Bulletin of the American Physical Society
2024 Fall Meeting of the APS Division of Nuclear Physics
Sunday–Thursday, October 6–10, 2024; Boston, Massachusetts
Session P17: Nuclear Theory V
8:30 AM–9:54 AM,
Thursday, October 10, 2024
Hilton Boston Park Plaza
Room: Beacon Hill, 4th Floor
Chair: Kyle Wendt, Lawrence Livermore National Laboratory
Abstract: P17.00007 : New Uncomplicated Experiment Under Ordinary Conditions (Time, Place, Sunlight, etc.) With Common Tools (Ordinary Lenses and Thermometers) to Demonstrate and Verify the Planck's Experimental Equation
9:42 AM–9:54 AM
Presenter:
Gh. Saleh
(Saleh Research Centre)
Author:
Gh.
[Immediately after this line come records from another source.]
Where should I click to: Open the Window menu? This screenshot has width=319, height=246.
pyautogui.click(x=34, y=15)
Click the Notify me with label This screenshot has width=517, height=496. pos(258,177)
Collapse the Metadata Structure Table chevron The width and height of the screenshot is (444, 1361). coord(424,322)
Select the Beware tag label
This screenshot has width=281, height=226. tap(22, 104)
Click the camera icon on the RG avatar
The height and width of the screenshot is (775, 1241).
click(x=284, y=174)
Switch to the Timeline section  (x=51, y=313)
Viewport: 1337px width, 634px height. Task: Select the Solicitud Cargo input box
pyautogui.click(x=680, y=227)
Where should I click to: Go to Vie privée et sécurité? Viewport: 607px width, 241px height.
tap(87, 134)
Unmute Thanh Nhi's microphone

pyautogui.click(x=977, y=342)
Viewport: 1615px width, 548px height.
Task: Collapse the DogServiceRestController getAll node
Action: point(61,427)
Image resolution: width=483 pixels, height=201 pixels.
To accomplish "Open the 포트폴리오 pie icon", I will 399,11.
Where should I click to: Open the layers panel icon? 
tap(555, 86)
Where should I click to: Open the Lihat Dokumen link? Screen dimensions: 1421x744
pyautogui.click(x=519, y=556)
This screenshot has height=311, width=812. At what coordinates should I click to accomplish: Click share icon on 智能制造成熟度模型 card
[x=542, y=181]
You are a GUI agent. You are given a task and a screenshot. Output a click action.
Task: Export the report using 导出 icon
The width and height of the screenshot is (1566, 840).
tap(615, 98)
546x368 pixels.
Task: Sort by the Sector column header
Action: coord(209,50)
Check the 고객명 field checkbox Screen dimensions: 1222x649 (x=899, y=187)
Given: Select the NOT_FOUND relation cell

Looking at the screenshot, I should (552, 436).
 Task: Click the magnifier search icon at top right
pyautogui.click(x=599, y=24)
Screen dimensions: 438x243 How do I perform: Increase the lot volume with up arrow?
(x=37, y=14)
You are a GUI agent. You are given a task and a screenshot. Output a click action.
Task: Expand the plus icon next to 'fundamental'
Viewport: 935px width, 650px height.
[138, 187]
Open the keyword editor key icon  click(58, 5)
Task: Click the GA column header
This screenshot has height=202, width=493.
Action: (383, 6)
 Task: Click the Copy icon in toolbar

Saleh
(Saleh Research Centre)
On the other hand, we evaluate the results of two experiments conducted by physicists at the University of Michigan and the MIT. These experiments indicate that Planck's equation does not hold at a very small scale from the light source. The main reason for this is that at very close distances to the source (𝑑 = 𝜀 or equivalently at 𝑡 = 𝜀), the amount of energy significantly exceeds the amount of energy that Max Planck predicted. This is because photons exhibit both linear and rotational motions. In the experiments conducted by the University of Michigan and MIT, the total energy was measured, whereas in Planck's experiment, only the linear energy was measured, not the rotational energy. The discrepancy in energy measurements (between the two university experiments and Planck's experiment) indicates the presence of rotational motion of photons or missing rotational energy.
In this paper we are going to show why red light appear warmer than blue one.